Other Steps: Revising Your Development Review Process
The development review process in your community may be sending mixed signals
about smart growth. The local comprehensive plan may be full of idealistic statements
about the community's vision for itself, but getting a permit may be like
running a gauntlet.
- Examine the development review process to streamline permit processing.
For example, see how long it really takes to get a permit to build, from start
to finish. Make certain information on permit processing to applicants is
clear and accurate and staff reviews are consistent and sound.

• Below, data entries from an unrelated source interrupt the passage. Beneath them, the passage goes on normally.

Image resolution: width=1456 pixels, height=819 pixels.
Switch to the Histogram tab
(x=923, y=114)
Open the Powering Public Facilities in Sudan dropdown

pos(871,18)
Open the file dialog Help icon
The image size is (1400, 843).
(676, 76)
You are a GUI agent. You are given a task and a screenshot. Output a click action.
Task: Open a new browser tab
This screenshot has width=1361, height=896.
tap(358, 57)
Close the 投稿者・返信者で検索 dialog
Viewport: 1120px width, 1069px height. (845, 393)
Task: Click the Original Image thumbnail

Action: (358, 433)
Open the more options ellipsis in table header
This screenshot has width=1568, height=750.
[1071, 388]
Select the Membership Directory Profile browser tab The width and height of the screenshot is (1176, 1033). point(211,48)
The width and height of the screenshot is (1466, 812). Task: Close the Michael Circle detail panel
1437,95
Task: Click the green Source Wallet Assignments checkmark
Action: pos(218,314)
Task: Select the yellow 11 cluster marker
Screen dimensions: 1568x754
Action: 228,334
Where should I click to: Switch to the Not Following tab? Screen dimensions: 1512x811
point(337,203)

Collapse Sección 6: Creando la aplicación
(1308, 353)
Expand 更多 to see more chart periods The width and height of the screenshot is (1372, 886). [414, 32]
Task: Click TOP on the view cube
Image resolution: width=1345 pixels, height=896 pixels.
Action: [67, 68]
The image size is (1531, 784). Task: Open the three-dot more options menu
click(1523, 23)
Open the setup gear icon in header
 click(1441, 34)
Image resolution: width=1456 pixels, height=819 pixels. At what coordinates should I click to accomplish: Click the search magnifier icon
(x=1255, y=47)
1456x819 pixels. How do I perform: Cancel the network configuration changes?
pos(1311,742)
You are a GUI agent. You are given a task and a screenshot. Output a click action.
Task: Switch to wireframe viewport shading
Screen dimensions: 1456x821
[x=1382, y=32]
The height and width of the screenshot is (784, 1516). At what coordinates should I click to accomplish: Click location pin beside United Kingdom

- Establish time limits for various parts of the review process. Introduce
a completeness review step to let applicants know if they've submitted
the right information to act on a permit. Eliminate multiple sequential reviews
and layered decisions by boards and commissions that telescope the review
process.
- Provide for a permit coordinator who handles complex projects so that developers
of projects that the local government wants can be helped through fast-tracking
rather than hindered.
- Create a hearing examiner position to replace the board of zoning appeals
if the board is overwhelmed by applications and decisions take much too long,
or if the board just isn't doing a good job.
- Periodically review your zoning and subdivision regulations from top to
bottom to ensure that they are consistent with your community's comprehensive
plan and state laws and are readable and well-organized.
Stuart Meck is the principal investigator for APA's Growing Smart project,
a multiyear effort by APA to draft the next generation of model planning and
zoning enabling legislation for the U.S.